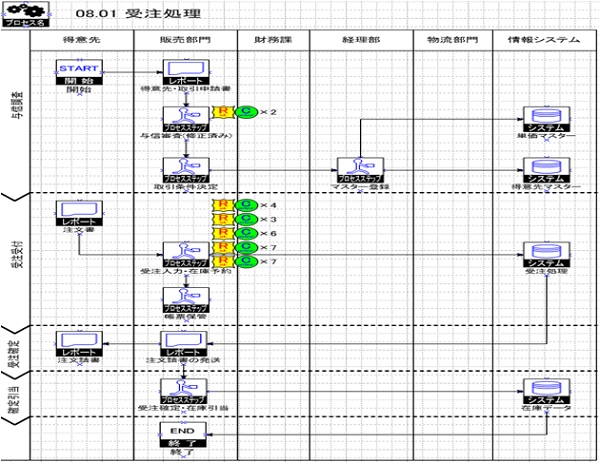The width and height of the screenshot is (600, 463).
Task: Select the 経理部 swimlane header
Action: pos(359,39)
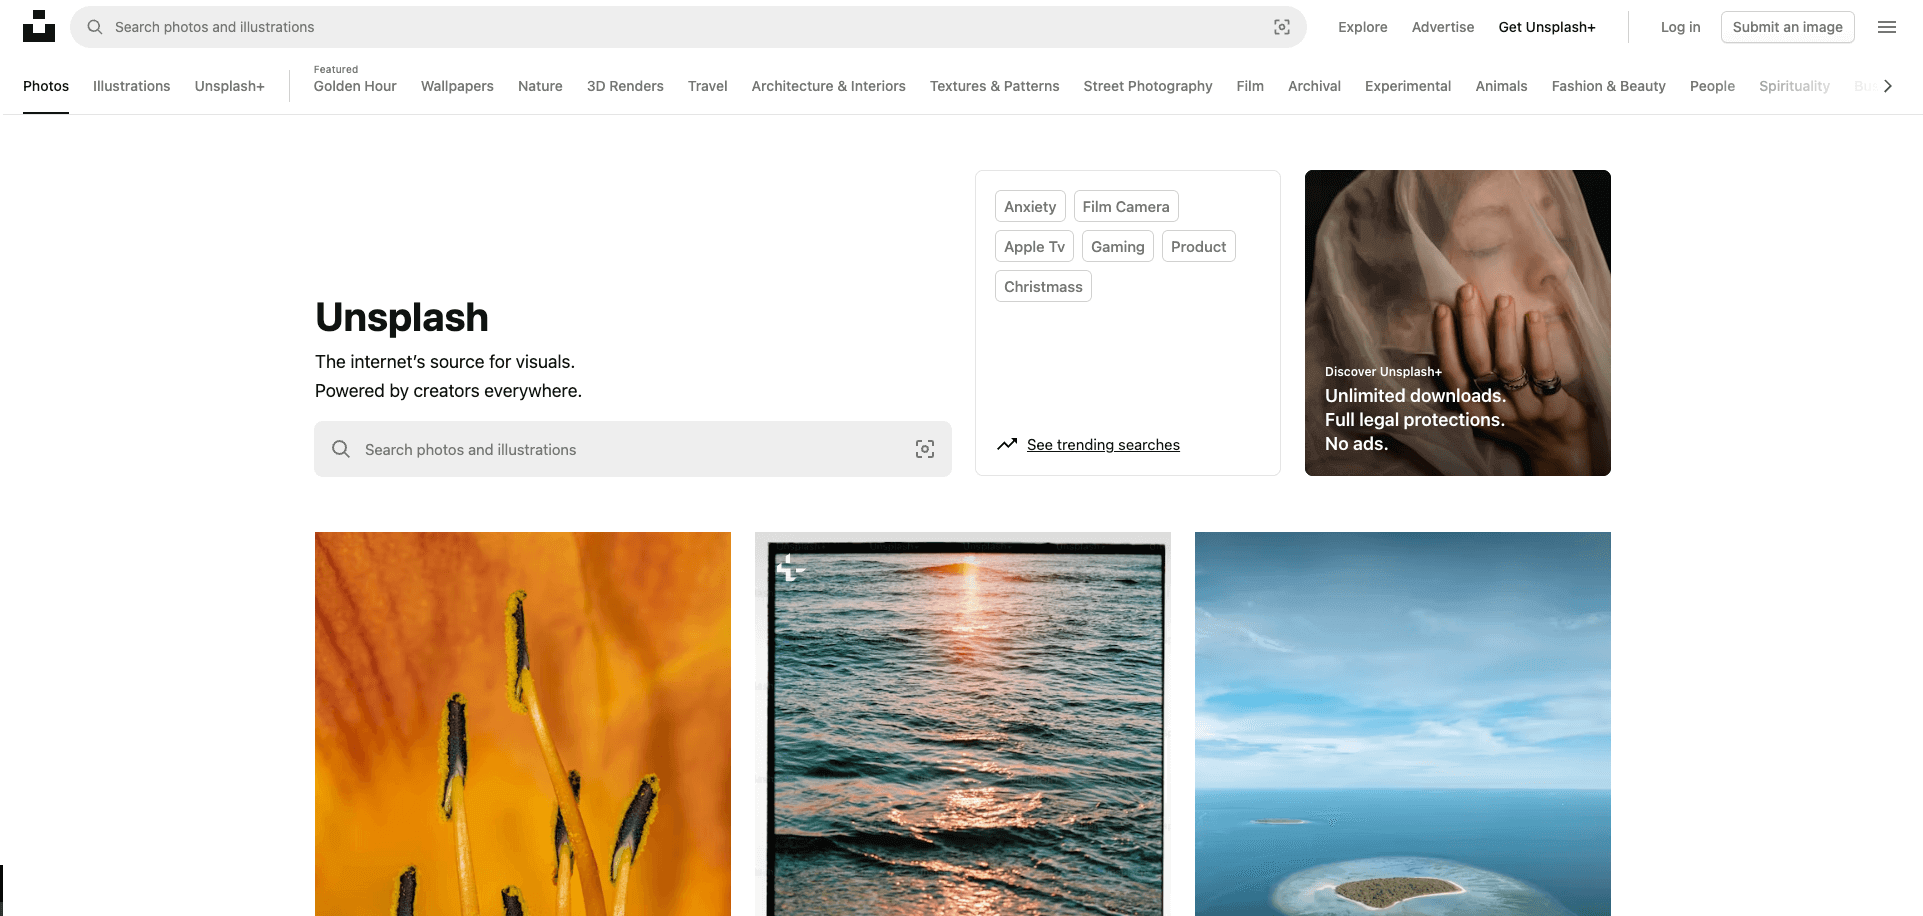The image size is (1923, 916).
Task: Select the Wallpapers category
Action: coord(457,86)
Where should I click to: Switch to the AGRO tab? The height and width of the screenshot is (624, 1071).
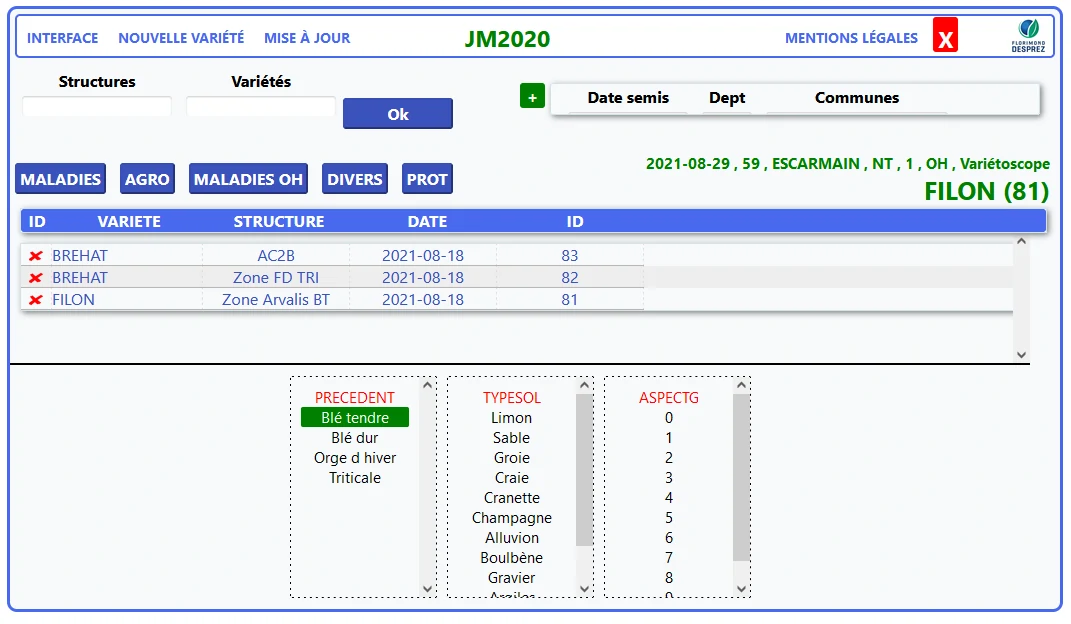point(147,179)
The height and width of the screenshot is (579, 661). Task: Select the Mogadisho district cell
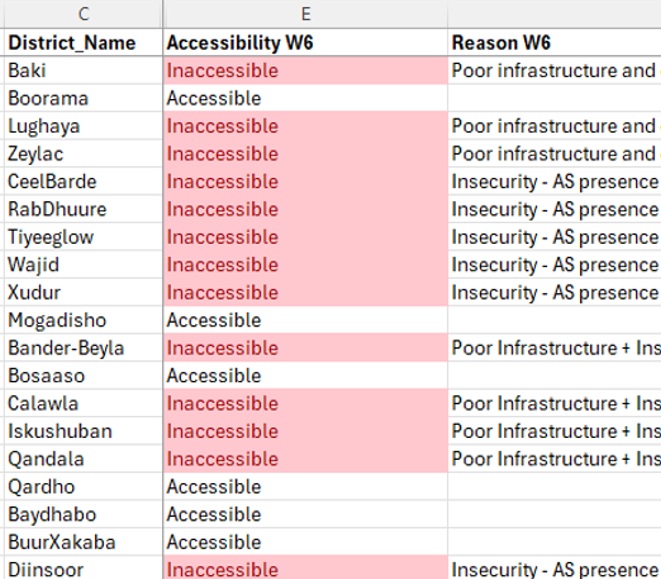coord(82,321)
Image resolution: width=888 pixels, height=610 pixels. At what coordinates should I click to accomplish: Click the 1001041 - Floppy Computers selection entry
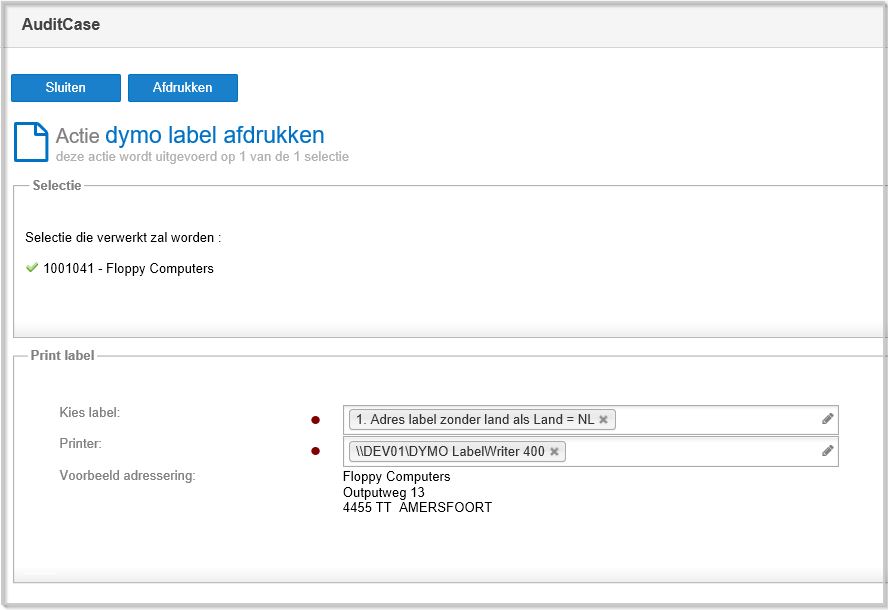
━━━
Listeyi güncelle: "Where should I click to" ifadesini her geçtiği yerde "Which point should I click to" ile değiştir, geri kalan her şeyi aynen bırak. Resimleri cevaba ekleme.

The width and height of the screenshot is (600, 463).
Task: Select the 経理部 swimlane header
Action: pos(359,39)
The image size is (1923, 916).
Task: Select the Wallpapers category
Action: coord(457,86)
Which point should I click to: Switch to the AGRO tab? The height and width of the screenshot is (624, 1071).
point(147,179)
The height and width of the screenshot is (579, 661). Task: Select the Mogadisho district cell
coord(82,321)
Image resolution: width=888 pixels, height=610 pixels. At what coordinates should I click to accomplish: Click the 1001041 - Floppy Computers selection entry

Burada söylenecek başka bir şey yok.